La contre-valeur en monnaie étrangère des droits de timbre appliqués aux passeports délivrés aux Algériens établis à l’étranger sera désormais déterminée chaque année. Les modalités de cette fixation sont précisées dans un arrêté interministériel publié dans le Journal officiel n° 62.
L’arrêté interministériel du 18 juillet 2026, signé par le ministre d’État, ministre des Affaires étrangères, de la Communauté nationale à l’étranger et des Affaires africaines, Ahmed Attaf, et le ministre des Finances, Abdelkrim Bouzred, fixe les règles applicables à la conversion en devises des droits de timbre exigibles pour la délivrance des passeports auprès des services diplomatiques et consulaires algériens à l’étranger.
Cette mesure découle de la modification de l’article 136 bis du code du timbre introduite par la loi de finances 2026. Le texte prévoit que les montants en devises ne seront plus établis sur la base d’un ancien taux de change, mais selon une référence actualisée chaque année.
« La contre-valeur en monnaie étrangère des droits de timbre est déterminée par référence aux taux de conversion annuels communiqués par la Banque d’Algérie, au plus tard, le 7 janvier de l’année considérée », stipule l’arrêté.
Les taux retenus devront ensuite être communiqués au ministère des Affaires étrangères. « Les taux de conversion fixés à l’article 2 ci-dessus, sont notifiés, annuellement, au ministre chargé des affaires étrangères, par décision du ministre chargé des finances. »
Les services consulaires et diplomatiques devront appliquer ces taux lors de la perception des droits de timbre liés à la délivrance des passeports. « Les services diplomatiques et consulaires algériens à l’étranger sont tenus d’appliquer les taux de conversion annuels, déterminés pour la perception des droits de timbre, exigibles lors de la délivrance des passeports », précise le texte.
Des montants définis par la loi de finances 2026
La loi de finances 2026 a également fixé les nouveaux montants des droits de timbre pour les ressortissants algériens établis à l’étranger. Pour la procédure normale, le droit de timbre correspond à l’équivalent de 6.000 dinars pour un passeport biométrique de 28 pages et de 9.000 dinars pour un livret de 48 pages.
Une procédure accélérée est également prévue. Dans ce cas, « le passeport est délivré à la demande aux ressortissants établis à l’étranger, suivant la procédure accélérée dans un délai, maximum, de cinq jours de la date du dépôt de la demande, contre le paiement d’un droit de timbre de 25.000 DA pour le livret de 28 pages et 45.000 DA pour le livret de 48 pages ».
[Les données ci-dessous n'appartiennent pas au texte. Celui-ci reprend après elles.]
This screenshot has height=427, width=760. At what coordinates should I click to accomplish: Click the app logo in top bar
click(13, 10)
Des tarifs réduits sont prévus pour les mineurs et les étudiants. Le droit de timbre est fixé à 3.000 dinars pour le passeport de 28 pages et à 4.500 dinars pour celui de 48 pages. En procédure accélérée, ces montants sont portés respectivement à 12.000 et 22.500 dinars.
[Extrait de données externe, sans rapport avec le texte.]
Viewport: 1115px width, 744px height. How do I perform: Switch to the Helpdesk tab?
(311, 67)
La réédition d’un passeport à la suite de certains incidents entraîne, par ailleurs, une taxe supplémentaire. En cas de « perte » ou de « détérioration », le demandeur doit s’acquitter, en plus du droit de timbre correspondant au type de passeport, de la « perception, en plus du droit de timbre dû selon le type de document, d’une taxe de 10.000 DA ».
Avec le nouvel arrêté, la conversion de ces montants en devises sera donc actualisée chaque année sur la base des taux communiqués par la Banque d’Algérie. Le dispositif doit ainsi permettre aux représentations diplomatiques et consulaires d’appliquer une contre-valeur correspondant au taux de change officiel retenu pour l’année concernée.